Les principes de dévolution de la preuve peuvent être présentés schématiquement comme suit (V. CE, Section, 20 juin 2003, Société Etablissements Lebreton - Comptoirs général de peintures et annexes, n° 232832, Rec.) :
- En premier lieu, ces règles dépendent de la procédure d’imposition suivie. Ainsi, si l’impôt contesté a été établi conformément à la déclaration du contribuable, c’est à ce dernier qu’il incombe de prouver que sa propre déclaration n’était pas exacte ; à l’inverse, lorsque l’administration rectifie les bases d’imposition, c’est à elle qu’il revient d’établir le bien-fondé de la rectification, sauf si le contribuable ne les a pas remises en cause dans le délai de trente jours qui lui était imparti pour ce faire (art.
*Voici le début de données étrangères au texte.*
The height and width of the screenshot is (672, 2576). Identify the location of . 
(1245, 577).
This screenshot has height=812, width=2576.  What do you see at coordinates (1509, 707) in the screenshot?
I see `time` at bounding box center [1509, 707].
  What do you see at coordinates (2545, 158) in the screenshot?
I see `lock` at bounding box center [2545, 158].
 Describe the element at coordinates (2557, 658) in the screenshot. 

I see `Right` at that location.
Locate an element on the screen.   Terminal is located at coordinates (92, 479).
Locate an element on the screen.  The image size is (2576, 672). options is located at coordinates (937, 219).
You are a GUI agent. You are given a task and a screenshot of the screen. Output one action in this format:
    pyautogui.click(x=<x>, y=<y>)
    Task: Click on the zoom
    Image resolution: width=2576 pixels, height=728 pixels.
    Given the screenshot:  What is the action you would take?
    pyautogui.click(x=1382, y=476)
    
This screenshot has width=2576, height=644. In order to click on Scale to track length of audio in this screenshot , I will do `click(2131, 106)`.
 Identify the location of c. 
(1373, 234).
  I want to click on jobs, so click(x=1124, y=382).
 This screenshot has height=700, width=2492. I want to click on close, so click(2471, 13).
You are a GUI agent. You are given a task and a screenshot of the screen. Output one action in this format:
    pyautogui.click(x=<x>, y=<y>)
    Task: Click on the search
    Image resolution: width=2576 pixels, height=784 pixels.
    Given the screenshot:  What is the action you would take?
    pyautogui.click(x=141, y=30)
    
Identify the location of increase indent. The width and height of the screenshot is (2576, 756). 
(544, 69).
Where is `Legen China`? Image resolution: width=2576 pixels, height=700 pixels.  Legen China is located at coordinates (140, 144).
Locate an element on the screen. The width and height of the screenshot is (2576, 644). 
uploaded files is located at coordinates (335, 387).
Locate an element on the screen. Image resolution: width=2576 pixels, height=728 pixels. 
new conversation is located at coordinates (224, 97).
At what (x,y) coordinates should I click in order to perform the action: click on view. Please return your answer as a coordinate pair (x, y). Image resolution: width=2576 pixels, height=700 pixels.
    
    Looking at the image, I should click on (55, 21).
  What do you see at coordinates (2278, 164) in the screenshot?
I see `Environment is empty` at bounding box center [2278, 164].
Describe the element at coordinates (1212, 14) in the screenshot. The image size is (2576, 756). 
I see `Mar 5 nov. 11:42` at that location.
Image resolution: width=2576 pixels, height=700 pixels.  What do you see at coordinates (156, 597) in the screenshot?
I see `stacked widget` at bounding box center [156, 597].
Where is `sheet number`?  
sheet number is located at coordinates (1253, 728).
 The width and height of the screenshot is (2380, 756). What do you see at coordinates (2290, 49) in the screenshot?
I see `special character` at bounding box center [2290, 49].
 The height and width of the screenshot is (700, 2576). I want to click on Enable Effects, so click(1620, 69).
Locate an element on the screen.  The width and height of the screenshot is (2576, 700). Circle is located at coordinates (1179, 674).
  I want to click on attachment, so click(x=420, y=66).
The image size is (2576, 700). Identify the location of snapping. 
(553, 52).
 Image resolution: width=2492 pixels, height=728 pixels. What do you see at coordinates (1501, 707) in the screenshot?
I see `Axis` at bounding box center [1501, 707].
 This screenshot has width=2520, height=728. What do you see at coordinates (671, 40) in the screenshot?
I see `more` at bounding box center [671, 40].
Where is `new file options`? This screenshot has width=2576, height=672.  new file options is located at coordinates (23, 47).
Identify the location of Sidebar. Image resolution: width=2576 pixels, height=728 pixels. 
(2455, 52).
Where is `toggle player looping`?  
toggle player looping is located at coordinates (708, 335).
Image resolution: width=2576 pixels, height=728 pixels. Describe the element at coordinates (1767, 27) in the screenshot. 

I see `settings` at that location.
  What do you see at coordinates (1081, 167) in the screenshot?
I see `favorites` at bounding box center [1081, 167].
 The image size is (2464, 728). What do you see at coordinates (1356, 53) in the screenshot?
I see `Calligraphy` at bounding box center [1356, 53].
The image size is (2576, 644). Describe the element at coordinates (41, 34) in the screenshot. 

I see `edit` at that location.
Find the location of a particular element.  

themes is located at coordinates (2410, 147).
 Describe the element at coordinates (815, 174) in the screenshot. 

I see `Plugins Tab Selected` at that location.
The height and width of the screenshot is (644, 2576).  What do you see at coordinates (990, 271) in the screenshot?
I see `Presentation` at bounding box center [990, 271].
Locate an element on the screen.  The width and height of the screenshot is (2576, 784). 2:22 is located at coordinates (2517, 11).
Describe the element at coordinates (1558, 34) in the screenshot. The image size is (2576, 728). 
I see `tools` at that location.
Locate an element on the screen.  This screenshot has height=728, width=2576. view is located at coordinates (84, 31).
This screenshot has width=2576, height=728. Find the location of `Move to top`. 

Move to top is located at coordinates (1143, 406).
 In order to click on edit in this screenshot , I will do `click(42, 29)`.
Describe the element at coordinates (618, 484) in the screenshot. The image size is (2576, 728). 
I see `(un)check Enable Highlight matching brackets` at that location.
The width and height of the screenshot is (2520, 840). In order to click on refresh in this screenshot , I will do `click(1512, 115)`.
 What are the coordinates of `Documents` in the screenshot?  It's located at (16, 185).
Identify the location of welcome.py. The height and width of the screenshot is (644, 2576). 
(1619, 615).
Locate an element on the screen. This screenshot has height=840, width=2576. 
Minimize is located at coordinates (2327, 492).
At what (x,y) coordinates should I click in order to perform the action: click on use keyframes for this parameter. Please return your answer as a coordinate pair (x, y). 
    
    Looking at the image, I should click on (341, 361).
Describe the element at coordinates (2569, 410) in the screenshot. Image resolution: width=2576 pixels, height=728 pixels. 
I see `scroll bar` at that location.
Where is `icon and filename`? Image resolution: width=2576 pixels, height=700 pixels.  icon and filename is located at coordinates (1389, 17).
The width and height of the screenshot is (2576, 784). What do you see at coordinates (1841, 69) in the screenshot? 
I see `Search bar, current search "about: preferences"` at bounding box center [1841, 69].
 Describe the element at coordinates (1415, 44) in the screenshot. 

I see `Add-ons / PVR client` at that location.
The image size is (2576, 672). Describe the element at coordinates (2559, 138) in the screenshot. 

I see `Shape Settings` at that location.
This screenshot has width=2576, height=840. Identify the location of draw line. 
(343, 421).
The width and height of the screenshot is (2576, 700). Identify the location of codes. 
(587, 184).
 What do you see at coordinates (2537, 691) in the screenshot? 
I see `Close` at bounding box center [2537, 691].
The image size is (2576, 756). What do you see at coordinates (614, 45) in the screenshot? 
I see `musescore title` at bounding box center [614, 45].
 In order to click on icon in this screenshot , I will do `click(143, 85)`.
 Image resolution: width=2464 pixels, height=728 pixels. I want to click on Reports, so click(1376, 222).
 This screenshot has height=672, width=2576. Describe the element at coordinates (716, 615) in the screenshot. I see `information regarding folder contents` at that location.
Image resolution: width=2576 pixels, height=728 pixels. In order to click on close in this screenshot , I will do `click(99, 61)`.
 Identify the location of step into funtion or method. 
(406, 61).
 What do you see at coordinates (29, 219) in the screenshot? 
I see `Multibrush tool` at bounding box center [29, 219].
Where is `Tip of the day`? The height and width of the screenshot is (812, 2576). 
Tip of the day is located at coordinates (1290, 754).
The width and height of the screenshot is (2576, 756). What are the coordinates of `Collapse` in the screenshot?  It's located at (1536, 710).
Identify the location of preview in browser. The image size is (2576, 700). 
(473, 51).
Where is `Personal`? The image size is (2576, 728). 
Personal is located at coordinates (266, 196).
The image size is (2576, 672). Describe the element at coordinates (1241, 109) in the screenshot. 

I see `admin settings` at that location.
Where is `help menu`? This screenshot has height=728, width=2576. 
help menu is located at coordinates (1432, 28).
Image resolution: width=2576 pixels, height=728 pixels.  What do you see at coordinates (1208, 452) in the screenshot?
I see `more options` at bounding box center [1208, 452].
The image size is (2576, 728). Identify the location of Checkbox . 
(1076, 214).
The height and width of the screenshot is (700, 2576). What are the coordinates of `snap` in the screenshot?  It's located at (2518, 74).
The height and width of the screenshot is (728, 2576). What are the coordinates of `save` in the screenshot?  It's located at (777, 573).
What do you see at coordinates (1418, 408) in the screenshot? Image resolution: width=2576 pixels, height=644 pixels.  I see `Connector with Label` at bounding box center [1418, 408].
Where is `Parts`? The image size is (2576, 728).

R. 194-1 du livre des procédures fiscales) ;
- En deuxième lieu, dès lors que certaines pièces ne sont entre les mains que d’une seule partie, il est de bon sens de faire peser sur elle la charge de les produire, et ce quelle que soit la procédure d’imposition suivie (ainsi de la preuve de l’exactitude des écritures comptables, qui ne peut reposer que sur le contribuable : CE, 27 juillet 1984, SA Renfort Service, n° 34588, Rec.) ;
- Enfin, certaines règles de preuve spécifiques ont été prévues par le législateur : ainsi, la charge de la preuve repose toujours sur le contribuable lorsqu’il fait l’objet d’une imposition d’office (art. L. 193 du livre des procédures fiscales) ou que sa comptabilité comporte de graves irrégularités et que l’imposition est établie conformément à l’avis de la commission départementale des impôts (Art. L. 192 du LPF). En revanche, la charge de la preuve pèse toujours sur l’administration lorsqu’elle entend infliger une pénalité (art. L. 195 du même livre).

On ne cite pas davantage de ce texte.